Additions were built on the convent to grow it into Bishop Macdonell High School, which was torn down in 2004 after a new high school of the same name opened on the city’s southern boundary.

Hamilton diocese required any new use of the refurbished convent be compatible with pastoral and sacramental activities at Church of Our Lady; the most visited tourist attraction in the city.

That restriction eliminated suggestions of preserving the convent as an art gallery. However, the museum’s two-storey limestone building on Waterloo Avenue where the museum has operated for 30 years, may become a new art centre for Guelph.

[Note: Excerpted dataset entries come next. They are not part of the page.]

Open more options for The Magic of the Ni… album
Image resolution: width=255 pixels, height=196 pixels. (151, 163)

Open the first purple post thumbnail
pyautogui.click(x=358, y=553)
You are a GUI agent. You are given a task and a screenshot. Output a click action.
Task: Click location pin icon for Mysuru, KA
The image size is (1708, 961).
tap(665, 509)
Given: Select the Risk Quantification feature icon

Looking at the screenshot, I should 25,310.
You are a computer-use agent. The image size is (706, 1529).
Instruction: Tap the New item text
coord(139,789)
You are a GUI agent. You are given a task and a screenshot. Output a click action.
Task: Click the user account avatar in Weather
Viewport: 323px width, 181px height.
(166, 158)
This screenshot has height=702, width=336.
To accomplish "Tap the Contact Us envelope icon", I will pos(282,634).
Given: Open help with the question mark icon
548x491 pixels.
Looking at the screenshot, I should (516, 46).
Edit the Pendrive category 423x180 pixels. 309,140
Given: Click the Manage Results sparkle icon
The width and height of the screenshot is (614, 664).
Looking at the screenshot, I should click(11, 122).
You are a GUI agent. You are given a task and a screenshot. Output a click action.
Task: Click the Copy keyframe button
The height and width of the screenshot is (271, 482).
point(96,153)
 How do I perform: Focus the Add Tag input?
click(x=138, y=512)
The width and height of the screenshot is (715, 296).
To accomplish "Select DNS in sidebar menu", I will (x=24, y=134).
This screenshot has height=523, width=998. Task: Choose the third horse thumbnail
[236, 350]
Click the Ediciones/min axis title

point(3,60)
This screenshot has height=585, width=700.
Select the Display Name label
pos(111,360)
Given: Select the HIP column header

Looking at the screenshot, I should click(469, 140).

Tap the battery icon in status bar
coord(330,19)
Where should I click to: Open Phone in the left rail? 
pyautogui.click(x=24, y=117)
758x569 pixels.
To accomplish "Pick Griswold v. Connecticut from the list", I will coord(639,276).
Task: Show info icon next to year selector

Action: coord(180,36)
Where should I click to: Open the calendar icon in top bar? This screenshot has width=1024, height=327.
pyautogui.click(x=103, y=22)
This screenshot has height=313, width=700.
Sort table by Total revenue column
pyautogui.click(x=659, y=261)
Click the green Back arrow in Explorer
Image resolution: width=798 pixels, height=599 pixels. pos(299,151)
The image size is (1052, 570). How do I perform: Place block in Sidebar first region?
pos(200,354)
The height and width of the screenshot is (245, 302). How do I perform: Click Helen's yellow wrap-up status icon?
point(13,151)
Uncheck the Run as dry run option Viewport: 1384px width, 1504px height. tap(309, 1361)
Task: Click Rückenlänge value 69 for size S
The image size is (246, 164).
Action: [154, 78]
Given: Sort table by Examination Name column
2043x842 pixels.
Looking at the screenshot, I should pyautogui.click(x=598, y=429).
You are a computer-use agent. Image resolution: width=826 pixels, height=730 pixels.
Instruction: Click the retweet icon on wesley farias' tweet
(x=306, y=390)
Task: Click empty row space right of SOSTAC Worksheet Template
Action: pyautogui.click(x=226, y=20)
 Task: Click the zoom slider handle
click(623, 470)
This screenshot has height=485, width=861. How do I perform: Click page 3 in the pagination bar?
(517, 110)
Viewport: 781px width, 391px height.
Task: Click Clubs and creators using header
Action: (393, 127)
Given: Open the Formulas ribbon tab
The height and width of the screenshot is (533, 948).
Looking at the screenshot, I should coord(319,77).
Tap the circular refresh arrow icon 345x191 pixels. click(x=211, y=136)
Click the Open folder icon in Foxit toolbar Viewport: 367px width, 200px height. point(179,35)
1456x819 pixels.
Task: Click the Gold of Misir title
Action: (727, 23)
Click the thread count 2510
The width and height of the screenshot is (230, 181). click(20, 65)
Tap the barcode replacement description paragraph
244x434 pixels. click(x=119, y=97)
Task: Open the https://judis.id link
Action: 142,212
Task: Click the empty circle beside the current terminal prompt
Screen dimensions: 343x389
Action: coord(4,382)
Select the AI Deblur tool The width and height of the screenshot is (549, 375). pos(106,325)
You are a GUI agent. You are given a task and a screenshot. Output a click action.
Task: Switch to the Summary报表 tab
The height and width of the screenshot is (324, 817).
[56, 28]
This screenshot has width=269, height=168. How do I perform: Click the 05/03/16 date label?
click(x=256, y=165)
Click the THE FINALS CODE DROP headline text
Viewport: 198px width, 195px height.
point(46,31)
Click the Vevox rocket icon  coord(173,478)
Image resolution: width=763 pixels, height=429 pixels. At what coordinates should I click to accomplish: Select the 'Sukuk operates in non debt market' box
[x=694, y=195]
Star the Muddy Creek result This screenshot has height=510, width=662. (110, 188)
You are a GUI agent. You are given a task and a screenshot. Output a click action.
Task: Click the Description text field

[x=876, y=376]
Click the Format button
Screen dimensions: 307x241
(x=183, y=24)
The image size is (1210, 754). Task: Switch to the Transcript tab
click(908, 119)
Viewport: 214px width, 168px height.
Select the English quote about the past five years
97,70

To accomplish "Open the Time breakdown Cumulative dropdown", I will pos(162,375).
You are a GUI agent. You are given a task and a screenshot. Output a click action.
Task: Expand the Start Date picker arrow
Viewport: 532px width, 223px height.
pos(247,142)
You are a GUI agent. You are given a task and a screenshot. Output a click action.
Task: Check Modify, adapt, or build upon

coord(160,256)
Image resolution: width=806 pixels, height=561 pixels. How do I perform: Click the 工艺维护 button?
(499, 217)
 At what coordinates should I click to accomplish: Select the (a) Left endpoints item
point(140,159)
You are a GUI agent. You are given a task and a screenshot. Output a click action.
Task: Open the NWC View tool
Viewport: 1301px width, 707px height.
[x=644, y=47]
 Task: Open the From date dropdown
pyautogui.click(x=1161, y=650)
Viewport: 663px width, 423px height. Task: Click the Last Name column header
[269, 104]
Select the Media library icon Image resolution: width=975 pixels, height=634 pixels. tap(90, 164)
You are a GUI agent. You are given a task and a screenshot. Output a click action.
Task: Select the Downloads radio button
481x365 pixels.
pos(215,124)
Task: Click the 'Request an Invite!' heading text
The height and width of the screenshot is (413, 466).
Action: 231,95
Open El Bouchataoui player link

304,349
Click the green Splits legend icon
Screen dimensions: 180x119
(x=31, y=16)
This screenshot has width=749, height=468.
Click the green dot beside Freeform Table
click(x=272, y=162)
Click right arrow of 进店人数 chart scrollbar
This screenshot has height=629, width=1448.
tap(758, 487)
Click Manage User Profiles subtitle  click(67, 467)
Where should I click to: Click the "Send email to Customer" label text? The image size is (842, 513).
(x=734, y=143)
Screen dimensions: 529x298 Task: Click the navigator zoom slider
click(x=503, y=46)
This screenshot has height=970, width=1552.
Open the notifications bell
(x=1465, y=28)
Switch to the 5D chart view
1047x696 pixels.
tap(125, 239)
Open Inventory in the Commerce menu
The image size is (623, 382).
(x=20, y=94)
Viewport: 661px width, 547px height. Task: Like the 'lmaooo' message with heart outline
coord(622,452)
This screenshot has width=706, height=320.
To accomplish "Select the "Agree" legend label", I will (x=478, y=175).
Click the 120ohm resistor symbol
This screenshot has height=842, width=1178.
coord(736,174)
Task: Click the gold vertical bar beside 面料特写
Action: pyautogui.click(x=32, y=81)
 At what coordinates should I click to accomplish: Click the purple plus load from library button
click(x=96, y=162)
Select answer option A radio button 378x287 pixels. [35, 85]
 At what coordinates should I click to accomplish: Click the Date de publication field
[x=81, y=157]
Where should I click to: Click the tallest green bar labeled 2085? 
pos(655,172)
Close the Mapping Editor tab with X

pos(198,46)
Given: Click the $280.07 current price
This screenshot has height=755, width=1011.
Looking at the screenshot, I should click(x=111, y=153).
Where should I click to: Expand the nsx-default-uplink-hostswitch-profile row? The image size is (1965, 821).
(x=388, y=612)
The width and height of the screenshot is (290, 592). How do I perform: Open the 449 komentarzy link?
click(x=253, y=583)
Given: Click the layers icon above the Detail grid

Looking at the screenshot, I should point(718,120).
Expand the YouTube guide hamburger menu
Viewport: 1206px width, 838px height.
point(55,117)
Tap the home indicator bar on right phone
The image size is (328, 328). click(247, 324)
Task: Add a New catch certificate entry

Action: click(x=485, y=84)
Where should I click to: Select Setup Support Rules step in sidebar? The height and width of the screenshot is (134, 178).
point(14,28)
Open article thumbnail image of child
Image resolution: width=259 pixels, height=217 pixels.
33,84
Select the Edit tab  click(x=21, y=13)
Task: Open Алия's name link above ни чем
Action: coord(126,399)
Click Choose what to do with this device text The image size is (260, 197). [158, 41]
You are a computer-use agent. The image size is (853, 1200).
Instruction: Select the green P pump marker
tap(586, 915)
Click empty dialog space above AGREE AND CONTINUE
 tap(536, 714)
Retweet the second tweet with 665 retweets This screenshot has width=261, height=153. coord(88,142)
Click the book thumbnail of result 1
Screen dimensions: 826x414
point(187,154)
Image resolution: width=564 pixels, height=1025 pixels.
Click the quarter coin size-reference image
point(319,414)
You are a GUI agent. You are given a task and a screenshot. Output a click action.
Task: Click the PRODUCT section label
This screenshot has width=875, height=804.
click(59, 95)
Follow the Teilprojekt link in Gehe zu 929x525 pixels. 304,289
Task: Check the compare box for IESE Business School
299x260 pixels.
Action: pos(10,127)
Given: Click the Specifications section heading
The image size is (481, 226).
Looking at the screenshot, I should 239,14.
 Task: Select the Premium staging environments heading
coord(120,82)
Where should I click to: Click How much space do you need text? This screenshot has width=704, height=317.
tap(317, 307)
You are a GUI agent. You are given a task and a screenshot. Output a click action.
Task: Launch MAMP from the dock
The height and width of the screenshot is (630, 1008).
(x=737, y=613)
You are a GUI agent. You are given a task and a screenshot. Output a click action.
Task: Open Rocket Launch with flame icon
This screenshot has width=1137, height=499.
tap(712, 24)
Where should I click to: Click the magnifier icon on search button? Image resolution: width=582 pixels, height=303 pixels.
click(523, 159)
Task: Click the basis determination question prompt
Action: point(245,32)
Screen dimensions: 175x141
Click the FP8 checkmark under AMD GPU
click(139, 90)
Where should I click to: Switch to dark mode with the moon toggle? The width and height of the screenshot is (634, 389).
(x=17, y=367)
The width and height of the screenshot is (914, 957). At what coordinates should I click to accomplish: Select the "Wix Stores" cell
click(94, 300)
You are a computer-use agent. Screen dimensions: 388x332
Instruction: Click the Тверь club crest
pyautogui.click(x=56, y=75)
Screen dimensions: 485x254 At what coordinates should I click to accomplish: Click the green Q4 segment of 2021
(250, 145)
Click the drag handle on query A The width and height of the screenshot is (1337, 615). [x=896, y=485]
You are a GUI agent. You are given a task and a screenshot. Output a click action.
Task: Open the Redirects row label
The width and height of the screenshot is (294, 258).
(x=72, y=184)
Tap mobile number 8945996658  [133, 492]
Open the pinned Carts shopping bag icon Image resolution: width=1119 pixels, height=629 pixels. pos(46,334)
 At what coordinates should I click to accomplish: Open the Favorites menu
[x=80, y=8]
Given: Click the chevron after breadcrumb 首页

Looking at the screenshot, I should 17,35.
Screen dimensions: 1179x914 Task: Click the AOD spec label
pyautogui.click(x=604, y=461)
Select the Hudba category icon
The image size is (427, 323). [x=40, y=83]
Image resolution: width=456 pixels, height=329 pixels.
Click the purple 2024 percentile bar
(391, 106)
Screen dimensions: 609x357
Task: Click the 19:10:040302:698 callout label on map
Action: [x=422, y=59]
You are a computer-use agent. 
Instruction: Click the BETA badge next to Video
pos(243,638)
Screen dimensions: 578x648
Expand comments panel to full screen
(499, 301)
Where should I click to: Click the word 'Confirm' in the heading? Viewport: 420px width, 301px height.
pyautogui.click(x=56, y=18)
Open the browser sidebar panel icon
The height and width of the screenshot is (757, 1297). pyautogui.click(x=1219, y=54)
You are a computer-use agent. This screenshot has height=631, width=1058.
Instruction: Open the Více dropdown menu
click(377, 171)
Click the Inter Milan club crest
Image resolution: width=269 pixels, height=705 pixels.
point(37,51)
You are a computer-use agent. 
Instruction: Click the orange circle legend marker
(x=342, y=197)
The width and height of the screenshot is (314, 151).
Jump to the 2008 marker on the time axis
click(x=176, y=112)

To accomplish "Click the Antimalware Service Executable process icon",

The federal and provincial governments are contributing $6 million towards restoring the convent and Ottawa is offering an additional $500,000 if Guelph finds an appropriate public use for the current museum building, which was built only 20 years after Galt cut down the first tree on the banks of the Speed River to create the community of Guelph.

Harbridge & Cross will gut the interior of the convent, which had been segmented into a variety of small rooms and add a glass canopied entrance.

Guelph’s museum has more than 30,000 artifacts, many of them in storage in the basement due to a shortage of display space. The convent’s 26,000 square feet is than double the museum’s current space.

More than $2 million was cut from the original restoration plans, mostly exterior landscaping, to meet the city’s budget. The city will conduct a public donation campaign to finance landscaping of Catholic Hill.